Questions: Knowledge Distillation

5 questions to test your understanding

Score: 0 / 5
Question 1 Multiple Choice

A student model is trained twice: once on hard labels (one-hot vectors) and once on soft targets from a large teacher model, using the same architecture and training set. Why does the soft-target student typically generalize better?

ASoft targets provide gradient signal for every output class on every example, teaching inter-class similarity rather than just the correct answer
BSoft targets reduce the learning rate implicitly, preventing the student from overfitting
CThe teacher model acts as data augmentation by generating additional training samples
DSoft targets allow the student to match the teacher's weight values directly, bypassing normal gradient descent
Question 2 Multiple Choice

What is the effect of increasing the temperature parameter T applied to the teacher's softmax during distillation?

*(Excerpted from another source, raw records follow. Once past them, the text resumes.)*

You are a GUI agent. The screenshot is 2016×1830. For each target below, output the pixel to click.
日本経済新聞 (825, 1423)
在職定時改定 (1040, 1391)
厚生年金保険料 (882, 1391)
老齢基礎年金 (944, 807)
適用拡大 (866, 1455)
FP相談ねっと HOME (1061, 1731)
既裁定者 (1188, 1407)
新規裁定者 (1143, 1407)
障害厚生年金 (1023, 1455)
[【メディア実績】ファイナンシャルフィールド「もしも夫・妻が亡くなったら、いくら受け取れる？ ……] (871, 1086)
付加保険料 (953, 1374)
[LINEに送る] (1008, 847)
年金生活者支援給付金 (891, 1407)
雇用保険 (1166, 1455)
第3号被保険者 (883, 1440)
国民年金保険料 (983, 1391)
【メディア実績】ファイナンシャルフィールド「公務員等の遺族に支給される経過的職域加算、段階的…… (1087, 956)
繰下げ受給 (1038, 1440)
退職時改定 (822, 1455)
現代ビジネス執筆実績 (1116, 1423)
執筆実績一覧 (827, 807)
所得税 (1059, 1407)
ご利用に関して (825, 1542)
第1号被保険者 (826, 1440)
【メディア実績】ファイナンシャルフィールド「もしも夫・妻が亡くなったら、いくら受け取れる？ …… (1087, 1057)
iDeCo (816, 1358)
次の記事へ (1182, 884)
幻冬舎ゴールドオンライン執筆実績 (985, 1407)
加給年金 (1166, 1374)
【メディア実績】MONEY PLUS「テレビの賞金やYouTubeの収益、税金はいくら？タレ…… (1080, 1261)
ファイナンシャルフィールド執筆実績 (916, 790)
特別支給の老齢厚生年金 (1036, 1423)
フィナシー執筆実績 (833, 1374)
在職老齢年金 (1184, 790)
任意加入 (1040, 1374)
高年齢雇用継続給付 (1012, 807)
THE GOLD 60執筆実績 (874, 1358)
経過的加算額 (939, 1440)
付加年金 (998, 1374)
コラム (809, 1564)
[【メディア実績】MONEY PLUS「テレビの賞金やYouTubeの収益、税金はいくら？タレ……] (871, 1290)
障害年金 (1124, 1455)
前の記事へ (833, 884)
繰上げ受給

AIt sharpens the teacher's distribution, making the correct class probability approach 1.0
BIt flattens the teacher's distribution, making inter-class probability differences more visible to the student
CIt increases the weight of the hard label loss relative to the soft target loss
DIt reduces the number of training epochs needed to achieve convergence
Question 3 True / False

Raising the temperature parameter in distillation makes the teacher's output distribution more peaked, concentrating probability on the correct class.

TTrue
FFalse
Question 4 True / False

The 'dark knowledge' transferred during distillation refers to information about which incorrect classes the teacher considers plausible — information that a hard one-hot label cannot convey.

TTrue
FFalse
Question 5 Short Answer

Why do soft targets from a teacher model provide richer supervision than hard labels, even when both identify the same correct class for every training example?

Think about your answer, then reveal below.